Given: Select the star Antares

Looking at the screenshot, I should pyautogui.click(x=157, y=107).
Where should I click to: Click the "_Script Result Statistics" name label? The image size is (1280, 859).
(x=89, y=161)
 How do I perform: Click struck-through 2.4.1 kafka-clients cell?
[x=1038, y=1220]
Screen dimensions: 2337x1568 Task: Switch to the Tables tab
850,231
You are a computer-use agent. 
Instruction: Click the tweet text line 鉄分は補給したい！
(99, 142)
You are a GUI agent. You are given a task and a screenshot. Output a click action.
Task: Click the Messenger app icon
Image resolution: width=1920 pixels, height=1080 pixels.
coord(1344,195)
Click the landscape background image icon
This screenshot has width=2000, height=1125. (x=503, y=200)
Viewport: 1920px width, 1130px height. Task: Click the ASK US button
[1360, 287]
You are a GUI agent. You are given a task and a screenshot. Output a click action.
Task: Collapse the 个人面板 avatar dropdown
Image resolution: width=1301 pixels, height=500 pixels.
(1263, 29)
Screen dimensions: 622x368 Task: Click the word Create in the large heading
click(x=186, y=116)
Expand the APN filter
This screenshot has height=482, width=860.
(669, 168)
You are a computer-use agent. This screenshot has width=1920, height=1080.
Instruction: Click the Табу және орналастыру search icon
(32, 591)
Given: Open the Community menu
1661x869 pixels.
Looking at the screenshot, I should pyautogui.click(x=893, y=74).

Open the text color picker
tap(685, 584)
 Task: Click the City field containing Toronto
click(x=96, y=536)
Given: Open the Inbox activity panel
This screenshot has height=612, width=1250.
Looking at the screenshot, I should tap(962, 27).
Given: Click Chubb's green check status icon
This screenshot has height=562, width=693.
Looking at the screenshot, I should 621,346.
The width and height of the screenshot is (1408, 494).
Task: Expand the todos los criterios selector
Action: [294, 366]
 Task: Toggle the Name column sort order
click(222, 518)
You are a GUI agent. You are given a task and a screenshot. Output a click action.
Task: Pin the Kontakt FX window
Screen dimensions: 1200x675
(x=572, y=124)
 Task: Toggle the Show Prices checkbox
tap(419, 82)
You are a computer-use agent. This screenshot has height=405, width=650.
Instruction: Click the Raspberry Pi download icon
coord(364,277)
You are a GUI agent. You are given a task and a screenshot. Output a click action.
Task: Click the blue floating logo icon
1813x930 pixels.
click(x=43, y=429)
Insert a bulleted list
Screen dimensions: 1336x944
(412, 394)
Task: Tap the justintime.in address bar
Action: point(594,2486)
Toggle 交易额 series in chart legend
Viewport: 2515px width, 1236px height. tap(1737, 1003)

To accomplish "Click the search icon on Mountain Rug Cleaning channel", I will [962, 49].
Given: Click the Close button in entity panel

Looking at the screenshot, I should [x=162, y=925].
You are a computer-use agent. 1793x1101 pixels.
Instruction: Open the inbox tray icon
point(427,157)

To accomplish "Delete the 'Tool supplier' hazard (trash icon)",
++++++++++
TASK STATEMENT
Copy out every line above that contains the word "This".

REPLY TO THE EXERCISE
This screenshot has width=2000, height=1125. (x=503, y=200)
This screenshot has height=482, width=860.
You are a computer-use agent. This screenshot has width=1920, height=1080.
This screenshot has height=612, width=1250.
This screenshot has height=562, width=693.
You are a computer-use agent. This screenshot has height=405, width=650.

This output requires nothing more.